Source extract
========================

Teeter’s more basic model comes with less of the bells and whistles of the EP-960 version.
Editor’s note: The content on BarBend is meant to be informative in nature, but it should not be taken as medical advice. The opinions and articles on this site are not intended for use as diagnosis, prevention, and/or treatment of health problems. Speak with your physician if you are experiencing chronic pain or suspect you may have an injury.
The theory behind Inversion Therapy is that hanging upside down will take pressure off the spine and allow the vertebrae to open up. While the Mayo Clinic notes that Inversion Therapy may not be a long term relief for chronic back pain, many adherents to Inversion Therapy swear by the immediate relief this gravity-induced stretching provides. While it’s certainly not a cure all, a dose of Inversion Therapy may help provide relief from lower back pain or sciatica.
Since the core principle of each Inversion Table is the same – namely, it flips you upside down and lets you hang like Batman – it’s important to figure out what sets each product apart. In comparing options, look at these distinguishing features.
This is one of the primary design differences among Inversion Tables. Some brands, like Teeter and Ironman, lock in your ankles with contoured ankle holders that lock into place. These are designed to be more comfortable than the foam roller variety. It may be easier to get in and out of the foam roller ankle locks, but there is concern that the foam could wear out more quickly, resulting in a need for added padding via a towel, or additional socks.
Limiting the Flip
Not everyone will want to jump on a table and fling straight back to a fully upside down inversion. For this reason, most tables offer a system that allows the user to decide how far the table will invert. While the Innova offers a well-positioned pin right next to the handle, the other options all include a strap that needs to be manually adjusted.
Folks may vary on what type of padding they prefer in their Inversion Table. Teeter offers a hard plastic, believing that cutting down on friction between your body and the table allows for a more complete stretch. Other brands prioritize comfort, adding memory foam to the table so that your time in the upside down may be more pleasant.
By nature of their function, Inversion Tables take up a pretty decent amount of space; around 11 sq. ft. on average. Depending on the amount of space you have available, you may want to seek out a model that folds up tightly for easy storage. You’ll also want to take into consideration how easy each table is to fold – some require a wrench or tool, while others can be done by hand.
Some Inversion Tables offer add on features such as massage and heating mats. These add-ons may offer a more luxurious inversion experience for some. However, they’re not necessary to get the primary benefit of Inversion Therapy.
BarBend Buying Tips
Think about how frequently you intend to use this table. If you know Inversion Therapy is a daily part of your fitness regimen, you may consider investing in a more expensive brand.
If you can, test these out at a local fitness store. Pay attention to how much you slide or don’t slide on the backrest, and how comfortable your feet are in the ankle locks, bearing in mind that no one is designed to hang from their feet.
Inversion Therapy is not for everyone; hanging upside down may not be the best option for folks with high blood pressure or glaucoma, in particular. As with any treatment, you should consult a doctor before trying an Inversion Table, and certainly before investing in one.

========================

Questions to answer
1. Echo the part of the inversion table guide that opens with the words containing "Folks may vary" and closes with "be more pleasant.".
2. Answer these questions from the inversion table guide, one answer per line:
(a) What material does Teeter use on its table surface?
(b) About how much space does an inversion table take up on average?
(c) Which table places a pin next to the handle for limiting how far it inverts?
3. According to the inversion table guide, why does Teeter use hard plastic rather than padding on its tables?
The rows are not needed for any of this work.

========================

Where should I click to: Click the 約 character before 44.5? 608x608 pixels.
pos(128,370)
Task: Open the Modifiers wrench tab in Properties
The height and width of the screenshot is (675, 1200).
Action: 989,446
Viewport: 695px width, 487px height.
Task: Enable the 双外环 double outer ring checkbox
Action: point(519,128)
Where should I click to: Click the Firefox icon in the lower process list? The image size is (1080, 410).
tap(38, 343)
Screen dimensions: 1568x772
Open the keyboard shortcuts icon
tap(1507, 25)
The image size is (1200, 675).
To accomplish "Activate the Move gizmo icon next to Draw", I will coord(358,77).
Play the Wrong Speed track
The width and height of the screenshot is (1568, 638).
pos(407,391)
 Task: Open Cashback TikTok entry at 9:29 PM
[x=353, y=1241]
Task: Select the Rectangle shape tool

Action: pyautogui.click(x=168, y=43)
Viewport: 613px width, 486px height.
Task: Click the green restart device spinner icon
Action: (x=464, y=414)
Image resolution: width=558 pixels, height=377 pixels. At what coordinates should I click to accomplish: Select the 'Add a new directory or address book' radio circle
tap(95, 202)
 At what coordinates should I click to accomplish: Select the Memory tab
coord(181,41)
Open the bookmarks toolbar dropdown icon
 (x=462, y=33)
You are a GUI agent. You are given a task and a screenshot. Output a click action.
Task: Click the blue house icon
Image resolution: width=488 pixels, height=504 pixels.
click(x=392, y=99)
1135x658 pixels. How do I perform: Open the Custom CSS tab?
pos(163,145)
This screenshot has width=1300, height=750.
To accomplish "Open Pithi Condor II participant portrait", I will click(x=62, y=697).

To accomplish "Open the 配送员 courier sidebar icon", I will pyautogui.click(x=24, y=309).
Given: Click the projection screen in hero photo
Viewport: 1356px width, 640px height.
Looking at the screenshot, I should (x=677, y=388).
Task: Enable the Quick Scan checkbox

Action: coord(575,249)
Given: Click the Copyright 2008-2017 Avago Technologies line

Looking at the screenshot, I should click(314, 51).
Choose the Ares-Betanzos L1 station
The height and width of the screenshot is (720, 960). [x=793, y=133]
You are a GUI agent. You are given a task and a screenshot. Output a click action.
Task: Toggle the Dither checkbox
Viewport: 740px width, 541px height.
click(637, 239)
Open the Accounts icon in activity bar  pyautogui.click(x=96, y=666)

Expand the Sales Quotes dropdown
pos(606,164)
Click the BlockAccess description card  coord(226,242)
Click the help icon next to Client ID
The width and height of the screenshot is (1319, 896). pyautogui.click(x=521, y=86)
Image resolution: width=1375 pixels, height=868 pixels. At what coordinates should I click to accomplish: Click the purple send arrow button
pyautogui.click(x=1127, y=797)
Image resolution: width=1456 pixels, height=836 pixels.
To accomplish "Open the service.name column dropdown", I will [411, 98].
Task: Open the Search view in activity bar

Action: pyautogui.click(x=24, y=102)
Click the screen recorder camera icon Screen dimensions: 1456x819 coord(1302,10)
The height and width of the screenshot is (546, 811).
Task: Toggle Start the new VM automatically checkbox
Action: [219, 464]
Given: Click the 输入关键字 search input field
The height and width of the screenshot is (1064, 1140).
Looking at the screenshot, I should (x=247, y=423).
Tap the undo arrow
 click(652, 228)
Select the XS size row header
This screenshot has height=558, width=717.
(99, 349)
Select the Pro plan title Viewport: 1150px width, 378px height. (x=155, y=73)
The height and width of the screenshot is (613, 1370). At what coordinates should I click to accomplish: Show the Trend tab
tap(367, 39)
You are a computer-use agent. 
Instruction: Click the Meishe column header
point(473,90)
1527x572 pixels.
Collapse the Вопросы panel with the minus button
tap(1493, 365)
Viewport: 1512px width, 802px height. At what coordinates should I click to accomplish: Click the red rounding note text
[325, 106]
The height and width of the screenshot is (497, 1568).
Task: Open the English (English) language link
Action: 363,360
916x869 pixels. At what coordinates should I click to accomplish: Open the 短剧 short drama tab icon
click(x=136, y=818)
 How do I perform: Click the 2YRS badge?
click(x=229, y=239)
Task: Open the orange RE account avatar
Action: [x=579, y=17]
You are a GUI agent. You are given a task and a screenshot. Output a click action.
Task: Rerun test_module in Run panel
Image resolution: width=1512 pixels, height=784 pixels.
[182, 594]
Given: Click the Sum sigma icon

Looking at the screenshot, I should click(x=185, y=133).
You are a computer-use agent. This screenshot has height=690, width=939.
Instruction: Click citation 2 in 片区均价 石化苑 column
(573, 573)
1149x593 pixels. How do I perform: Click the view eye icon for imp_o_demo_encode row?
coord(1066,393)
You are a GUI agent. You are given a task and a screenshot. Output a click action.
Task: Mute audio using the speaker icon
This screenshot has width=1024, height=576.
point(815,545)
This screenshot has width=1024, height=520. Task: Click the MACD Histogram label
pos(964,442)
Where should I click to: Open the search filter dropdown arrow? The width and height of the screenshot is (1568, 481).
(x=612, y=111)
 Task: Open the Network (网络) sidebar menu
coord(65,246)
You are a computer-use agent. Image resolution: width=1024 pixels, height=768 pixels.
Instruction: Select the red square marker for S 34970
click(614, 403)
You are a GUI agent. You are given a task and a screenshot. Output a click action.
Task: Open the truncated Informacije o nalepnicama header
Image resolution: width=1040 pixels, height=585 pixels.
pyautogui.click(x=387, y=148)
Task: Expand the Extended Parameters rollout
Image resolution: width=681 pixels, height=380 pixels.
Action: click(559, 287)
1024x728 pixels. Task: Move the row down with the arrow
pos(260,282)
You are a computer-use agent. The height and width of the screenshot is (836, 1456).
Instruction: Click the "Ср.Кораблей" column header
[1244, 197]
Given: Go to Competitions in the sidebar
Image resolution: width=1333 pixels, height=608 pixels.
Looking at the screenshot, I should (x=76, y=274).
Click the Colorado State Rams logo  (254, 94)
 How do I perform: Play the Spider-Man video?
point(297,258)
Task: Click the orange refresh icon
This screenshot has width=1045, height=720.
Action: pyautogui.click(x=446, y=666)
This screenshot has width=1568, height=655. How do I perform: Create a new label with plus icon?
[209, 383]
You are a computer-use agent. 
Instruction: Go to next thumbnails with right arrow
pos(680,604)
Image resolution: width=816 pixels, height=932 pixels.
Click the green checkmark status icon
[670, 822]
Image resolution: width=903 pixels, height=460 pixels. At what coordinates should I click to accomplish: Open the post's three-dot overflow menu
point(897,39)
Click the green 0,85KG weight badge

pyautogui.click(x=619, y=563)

========================

Results for each task
1.
Folks may vary on what type of padding they prefer in their Inversion Table. Teeter offers a hard plastic, believing that cutting down on friction between your body and the table allows for a more complete stretch. Other brands prioritize comfort, adding memory foam to the table so that your time in the upside down may be more pleasant.

2.
(a) Hard plastic.
(b) Around 11 sq. ft.
(c) The Innova.

3. Teeter believes that cutting down on friction between your body and the table allows for a more complete stretch.